I'm open to suggestions otherwise, but for the moment, I'd recommend: if the mature sequence is productive, I would take an unproductive reported naive sequence as indication that the uncertainty on the offending bases is large. In the long term, we could report the most-likely naive sequences, like we do now with per-gene support for the most likely genes, but this isn't the sort of thing that comes for free, since the efficiency of the viterbi algorithm is predicated on not knowing the full probability of every path.

krdav commented 8 years ago

Looking at my annotations I, expectedly, have the same experience. Here is what I think though; unproductive immunoglobulin sequences are indeed possible and very frequent in the shm process and therefore relevant to keep in the partis analysis.
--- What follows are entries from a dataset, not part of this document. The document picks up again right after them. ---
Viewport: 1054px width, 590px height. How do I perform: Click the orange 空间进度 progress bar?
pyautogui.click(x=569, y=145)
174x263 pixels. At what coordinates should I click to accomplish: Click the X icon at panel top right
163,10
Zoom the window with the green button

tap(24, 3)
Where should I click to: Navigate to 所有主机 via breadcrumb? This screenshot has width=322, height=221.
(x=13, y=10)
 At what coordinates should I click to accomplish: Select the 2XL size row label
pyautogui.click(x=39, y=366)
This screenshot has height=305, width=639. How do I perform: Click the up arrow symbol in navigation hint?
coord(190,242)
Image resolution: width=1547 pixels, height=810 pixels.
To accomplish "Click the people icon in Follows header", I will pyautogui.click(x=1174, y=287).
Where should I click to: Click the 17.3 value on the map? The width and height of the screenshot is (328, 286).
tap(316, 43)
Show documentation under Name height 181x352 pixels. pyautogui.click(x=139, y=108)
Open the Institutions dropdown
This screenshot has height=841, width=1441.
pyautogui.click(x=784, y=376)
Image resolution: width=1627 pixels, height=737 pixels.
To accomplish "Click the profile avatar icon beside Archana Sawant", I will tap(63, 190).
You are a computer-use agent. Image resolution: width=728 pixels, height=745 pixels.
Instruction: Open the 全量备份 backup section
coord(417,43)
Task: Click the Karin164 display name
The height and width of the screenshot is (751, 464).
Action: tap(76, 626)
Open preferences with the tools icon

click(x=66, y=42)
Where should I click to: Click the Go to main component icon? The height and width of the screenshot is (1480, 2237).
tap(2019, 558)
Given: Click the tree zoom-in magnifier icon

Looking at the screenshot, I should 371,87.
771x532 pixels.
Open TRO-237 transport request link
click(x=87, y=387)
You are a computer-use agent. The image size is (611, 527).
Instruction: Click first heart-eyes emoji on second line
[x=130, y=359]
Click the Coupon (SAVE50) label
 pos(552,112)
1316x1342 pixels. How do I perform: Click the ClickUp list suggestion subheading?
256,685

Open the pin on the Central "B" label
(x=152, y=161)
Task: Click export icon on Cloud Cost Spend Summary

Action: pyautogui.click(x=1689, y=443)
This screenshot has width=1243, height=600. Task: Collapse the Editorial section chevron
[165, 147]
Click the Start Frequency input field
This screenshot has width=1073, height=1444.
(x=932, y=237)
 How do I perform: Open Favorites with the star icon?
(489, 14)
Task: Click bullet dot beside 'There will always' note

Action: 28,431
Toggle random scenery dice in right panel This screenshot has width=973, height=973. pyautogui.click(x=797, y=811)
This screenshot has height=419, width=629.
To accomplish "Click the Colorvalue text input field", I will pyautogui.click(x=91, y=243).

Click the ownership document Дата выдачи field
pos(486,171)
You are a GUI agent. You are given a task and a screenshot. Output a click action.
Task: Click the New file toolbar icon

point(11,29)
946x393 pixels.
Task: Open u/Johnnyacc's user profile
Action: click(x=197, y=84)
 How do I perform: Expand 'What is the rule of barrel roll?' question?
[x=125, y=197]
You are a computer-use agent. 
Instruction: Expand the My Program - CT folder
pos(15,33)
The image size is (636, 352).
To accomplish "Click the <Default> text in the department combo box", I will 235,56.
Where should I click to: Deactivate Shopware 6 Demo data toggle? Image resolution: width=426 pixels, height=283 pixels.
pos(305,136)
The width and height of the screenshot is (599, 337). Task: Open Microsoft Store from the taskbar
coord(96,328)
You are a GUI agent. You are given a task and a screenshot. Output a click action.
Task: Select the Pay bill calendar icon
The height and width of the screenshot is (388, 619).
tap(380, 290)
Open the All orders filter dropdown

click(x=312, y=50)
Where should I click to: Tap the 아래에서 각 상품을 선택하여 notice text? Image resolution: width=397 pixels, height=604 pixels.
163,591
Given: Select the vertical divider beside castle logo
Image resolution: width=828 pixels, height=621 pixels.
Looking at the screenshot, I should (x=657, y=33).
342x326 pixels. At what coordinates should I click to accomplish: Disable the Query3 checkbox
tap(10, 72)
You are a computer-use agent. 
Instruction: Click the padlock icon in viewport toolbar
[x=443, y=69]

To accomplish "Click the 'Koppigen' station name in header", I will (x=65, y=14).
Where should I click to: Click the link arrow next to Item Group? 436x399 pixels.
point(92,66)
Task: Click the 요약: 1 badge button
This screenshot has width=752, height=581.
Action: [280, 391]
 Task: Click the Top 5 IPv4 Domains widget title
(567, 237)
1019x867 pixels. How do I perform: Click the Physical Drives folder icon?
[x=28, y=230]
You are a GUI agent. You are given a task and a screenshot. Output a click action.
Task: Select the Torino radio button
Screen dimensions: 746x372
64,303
On the other hand matured immunoglobulins can per definition never arise from an unproductive naive sequence and therefore it hardly makes any sense to infer this. Finding the best productive naive sequence makes most sense in my opinion and I think if you use this information to remove the possibility of unproductive naive seq. then that will also end up improving the performance plot you show above.

psathyrella commented 8 years ago

huh. yeah, that's a really good point. ok, so I'll split it like so:

Now when I say "productive" above, originally we were talking about stop codons, so I'll definitely require no stop codons. But I (and I think everyone else) in general also require unmutated and in-frame cdr3-bounding cysteine and tryptophan. So, I'll do that, too -- but I'm less sure than I used to be (mostly based on this discussion) that these codons can be 100% reliably identified. I just think in the long term we may all discover that there are expressed sequences with mutated cyst/tryp.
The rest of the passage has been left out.